> [DATA SECTION]
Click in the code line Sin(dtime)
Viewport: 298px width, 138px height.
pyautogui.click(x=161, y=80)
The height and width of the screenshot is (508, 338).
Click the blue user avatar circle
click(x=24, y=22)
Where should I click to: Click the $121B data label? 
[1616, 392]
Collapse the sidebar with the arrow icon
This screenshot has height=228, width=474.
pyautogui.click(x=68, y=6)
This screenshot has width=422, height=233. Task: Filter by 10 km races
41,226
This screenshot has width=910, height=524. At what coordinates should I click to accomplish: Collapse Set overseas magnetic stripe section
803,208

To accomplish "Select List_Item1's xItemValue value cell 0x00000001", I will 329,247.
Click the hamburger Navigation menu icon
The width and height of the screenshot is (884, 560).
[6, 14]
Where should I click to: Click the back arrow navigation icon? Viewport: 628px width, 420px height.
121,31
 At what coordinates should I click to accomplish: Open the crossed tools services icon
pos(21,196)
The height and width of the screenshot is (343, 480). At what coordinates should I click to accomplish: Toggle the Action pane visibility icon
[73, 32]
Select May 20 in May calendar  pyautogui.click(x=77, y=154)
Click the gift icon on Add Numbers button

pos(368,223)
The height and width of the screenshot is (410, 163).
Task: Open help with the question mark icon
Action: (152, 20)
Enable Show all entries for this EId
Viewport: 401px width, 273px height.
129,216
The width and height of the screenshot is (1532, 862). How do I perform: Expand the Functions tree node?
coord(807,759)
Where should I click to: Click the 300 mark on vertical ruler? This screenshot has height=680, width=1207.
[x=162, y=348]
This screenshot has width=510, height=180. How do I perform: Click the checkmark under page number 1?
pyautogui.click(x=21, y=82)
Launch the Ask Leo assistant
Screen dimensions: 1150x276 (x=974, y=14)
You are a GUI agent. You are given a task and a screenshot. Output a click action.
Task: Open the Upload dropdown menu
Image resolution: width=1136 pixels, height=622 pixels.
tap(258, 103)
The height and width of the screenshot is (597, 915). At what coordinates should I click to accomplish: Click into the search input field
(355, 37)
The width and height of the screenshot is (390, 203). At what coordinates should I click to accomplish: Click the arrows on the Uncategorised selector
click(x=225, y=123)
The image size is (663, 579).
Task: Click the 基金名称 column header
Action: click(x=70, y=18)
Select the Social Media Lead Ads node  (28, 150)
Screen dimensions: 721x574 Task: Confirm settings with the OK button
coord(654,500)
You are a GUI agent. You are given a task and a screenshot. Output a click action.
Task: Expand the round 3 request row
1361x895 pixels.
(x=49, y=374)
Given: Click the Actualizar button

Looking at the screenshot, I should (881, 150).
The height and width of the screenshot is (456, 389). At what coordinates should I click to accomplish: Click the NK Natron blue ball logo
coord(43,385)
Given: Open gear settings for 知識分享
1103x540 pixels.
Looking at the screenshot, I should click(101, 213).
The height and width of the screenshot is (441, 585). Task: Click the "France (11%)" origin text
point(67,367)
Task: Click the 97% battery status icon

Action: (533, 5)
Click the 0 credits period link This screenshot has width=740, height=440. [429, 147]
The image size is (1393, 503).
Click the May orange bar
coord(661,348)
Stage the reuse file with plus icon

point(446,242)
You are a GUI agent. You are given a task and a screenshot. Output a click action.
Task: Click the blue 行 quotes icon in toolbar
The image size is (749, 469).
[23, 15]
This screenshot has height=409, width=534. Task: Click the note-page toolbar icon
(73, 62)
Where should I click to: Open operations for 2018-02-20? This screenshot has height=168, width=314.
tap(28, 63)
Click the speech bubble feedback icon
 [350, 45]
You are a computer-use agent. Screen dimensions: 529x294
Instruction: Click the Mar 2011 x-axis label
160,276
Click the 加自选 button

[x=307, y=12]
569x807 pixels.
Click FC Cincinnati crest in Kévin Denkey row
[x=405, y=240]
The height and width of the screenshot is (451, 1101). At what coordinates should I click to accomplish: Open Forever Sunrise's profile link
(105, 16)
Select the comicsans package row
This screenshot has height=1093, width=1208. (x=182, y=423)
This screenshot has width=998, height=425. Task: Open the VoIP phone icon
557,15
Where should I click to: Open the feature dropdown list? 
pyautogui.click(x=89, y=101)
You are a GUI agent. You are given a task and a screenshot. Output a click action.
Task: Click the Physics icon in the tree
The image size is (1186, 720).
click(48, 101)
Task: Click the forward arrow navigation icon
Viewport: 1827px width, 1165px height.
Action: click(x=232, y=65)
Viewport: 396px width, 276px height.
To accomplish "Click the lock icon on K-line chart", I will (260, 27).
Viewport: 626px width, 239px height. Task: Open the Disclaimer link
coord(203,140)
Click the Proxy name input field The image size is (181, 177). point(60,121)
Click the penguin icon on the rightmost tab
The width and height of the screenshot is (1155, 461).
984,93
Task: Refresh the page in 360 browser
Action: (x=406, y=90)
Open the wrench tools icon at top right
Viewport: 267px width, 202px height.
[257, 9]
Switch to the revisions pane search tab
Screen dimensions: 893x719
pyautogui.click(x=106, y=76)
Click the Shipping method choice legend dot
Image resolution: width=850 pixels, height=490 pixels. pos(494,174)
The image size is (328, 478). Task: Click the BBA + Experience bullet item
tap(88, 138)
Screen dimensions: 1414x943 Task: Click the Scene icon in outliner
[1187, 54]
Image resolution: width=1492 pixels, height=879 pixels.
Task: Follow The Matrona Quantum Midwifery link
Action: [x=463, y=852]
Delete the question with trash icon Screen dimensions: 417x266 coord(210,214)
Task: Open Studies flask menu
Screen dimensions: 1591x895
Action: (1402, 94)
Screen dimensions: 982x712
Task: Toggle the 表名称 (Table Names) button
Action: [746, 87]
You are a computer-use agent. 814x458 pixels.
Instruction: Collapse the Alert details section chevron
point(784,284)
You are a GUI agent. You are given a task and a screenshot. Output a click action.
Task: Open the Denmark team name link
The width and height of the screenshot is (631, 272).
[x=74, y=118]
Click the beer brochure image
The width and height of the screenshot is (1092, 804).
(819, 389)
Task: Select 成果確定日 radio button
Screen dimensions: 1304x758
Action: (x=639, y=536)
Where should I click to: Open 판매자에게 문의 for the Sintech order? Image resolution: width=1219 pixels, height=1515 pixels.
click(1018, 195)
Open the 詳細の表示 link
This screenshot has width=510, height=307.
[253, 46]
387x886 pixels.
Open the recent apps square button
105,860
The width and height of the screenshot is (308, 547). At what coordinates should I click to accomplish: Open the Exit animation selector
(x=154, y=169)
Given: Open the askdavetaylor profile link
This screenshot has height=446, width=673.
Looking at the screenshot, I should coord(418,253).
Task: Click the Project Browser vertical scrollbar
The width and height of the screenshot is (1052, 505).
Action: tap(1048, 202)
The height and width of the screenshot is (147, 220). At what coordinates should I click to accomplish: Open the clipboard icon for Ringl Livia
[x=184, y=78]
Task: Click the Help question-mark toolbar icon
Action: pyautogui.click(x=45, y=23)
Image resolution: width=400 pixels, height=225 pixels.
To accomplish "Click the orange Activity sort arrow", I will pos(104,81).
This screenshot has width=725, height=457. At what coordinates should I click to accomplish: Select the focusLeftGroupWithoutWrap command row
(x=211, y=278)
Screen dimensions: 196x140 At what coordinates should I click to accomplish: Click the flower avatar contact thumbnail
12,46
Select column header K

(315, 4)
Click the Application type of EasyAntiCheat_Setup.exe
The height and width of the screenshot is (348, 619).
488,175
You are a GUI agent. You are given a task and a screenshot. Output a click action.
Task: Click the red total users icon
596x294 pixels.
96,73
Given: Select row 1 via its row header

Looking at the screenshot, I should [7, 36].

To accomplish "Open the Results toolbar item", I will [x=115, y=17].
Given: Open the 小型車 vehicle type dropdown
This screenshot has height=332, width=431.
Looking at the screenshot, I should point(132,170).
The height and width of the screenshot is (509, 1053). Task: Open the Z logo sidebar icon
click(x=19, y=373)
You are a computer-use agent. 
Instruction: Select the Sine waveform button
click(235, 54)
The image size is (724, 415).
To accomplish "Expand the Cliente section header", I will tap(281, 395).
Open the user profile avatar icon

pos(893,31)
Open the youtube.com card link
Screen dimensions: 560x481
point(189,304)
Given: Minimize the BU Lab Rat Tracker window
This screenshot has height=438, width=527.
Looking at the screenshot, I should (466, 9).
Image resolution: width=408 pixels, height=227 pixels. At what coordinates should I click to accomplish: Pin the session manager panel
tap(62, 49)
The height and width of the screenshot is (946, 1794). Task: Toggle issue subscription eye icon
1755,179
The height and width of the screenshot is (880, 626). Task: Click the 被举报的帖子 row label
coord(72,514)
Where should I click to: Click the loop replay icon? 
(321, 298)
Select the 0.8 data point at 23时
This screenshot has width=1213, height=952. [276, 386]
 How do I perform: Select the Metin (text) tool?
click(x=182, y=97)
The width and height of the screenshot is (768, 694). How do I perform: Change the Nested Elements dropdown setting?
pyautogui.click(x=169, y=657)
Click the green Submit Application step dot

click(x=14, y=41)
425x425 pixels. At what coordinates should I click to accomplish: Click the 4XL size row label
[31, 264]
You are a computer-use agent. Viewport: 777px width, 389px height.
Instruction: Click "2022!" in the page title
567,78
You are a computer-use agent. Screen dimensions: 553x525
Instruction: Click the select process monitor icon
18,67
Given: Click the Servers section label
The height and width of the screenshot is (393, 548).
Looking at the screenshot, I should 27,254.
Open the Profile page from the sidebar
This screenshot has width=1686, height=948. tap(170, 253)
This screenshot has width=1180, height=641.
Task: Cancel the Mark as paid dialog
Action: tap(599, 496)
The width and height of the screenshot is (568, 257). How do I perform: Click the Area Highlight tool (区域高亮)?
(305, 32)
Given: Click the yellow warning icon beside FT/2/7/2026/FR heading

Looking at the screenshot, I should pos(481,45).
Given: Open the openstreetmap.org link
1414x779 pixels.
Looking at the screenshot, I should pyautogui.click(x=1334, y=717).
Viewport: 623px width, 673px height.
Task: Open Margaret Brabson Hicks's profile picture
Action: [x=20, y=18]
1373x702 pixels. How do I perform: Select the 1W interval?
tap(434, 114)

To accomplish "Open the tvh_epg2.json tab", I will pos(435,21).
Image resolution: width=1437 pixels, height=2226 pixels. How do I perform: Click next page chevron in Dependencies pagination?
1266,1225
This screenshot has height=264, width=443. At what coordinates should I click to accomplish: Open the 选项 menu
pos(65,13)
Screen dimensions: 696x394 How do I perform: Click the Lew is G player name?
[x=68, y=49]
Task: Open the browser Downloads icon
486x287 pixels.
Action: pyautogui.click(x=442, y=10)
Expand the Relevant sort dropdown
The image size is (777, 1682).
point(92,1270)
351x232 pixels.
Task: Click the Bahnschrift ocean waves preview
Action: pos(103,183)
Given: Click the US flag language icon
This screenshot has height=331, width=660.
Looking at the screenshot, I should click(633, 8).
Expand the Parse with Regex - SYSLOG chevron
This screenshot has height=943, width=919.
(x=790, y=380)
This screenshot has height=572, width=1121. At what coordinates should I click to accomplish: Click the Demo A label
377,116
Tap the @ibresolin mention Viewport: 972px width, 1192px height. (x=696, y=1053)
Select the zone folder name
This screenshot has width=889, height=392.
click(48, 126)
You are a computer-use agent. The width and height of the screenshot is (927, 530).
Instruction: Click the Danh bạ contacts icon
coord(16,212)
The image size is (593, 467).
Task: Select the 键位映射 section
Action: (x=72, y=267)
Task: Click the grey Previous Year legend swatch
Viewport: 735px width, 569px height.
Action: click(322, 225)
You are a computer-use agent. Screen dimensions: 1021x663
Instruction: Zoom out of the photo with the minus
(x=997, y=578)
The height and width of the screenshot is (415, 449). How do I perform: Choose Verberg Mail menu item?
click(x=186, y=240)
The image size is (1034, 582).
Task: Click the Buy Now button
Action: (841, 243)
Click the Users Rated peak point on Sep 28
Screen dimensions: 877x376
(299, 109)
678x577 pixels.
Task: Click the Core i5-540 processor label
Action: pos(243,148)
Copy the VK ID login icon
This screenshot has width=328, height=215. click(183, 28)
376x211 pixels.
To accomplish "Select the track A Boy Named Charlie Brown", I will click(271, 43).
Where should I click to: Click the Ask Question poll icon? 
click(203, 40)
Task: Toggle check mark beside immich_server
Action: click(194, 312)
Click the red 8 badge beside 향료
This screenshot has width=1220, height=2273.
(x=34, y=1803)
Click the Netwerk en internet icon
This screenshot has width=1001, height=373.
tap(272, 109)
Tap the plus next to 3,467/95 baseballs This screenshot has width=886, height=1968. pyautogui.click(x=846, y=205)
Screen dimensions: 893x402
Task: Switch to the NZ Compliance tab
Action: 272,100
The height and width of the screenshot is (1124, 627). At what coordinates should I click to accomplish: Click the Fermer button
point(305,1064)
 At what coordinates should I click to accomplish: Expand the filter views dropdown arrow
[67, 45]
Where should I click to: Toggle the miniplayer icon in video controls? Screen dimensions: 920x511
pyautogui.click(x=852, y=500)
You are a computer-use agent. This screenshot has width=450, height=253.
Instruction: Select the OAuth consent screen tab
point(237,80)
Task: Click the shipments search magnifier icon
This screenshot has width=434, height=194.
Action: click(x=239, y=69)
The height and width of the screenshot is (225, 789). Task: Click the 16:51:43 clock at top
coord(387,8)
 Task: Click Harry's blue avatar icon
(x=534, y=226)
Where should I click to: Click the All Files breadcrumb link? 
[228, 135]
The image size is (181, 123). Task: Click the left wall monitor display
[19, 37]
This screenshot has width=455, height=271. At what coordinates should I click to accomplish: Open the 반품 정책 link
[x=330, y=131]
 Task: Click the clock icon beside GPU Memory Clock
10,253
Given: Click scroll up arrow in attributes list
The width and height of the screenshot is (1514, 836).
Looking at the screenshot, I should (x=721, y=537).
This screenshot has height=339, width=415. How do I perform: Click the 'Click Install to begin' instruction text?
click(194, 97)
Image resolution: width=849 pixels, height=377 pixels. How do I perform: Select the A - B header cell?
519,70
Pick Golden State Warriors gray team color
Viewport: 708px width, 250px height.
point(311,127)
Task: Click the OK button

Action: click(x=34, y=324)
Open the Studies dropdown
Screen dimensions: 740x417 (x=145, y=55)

> [SHORT TASK]
Please copy out the records above word for word, starting with the line containing "How do I perform: Select the Metin" and ending with the line containing "Looking at the screenshot, I should 27,254.".

> [RESULT]
 How do I perform: Select the Metin (text) tool?
click(x=182, y=97)
The width and height of the screenshot is (768, 694). How do I perform: Change the Nested Elements dropdown setting?
pyautogui.click(x=169, y=657)
Click the green Submit Application step dot

click(x=14, y=41)
425x425 pixels. At what coordinates should I click to accomplish: Click the 4XL size row label
[31, 264]
You are a computer-use agent. Viewport: 777px width, 389px height.
Instruction: Click "2022!" in the page title
567,78
You are a computer-use agent. Screen dimensions: 553x525
Instruction: Click the select process monitor icon
18,67
Given: Click the Servers section label
The height and width of the screenshot is (393, 548).
Looking at the screenshot, I should 27,254.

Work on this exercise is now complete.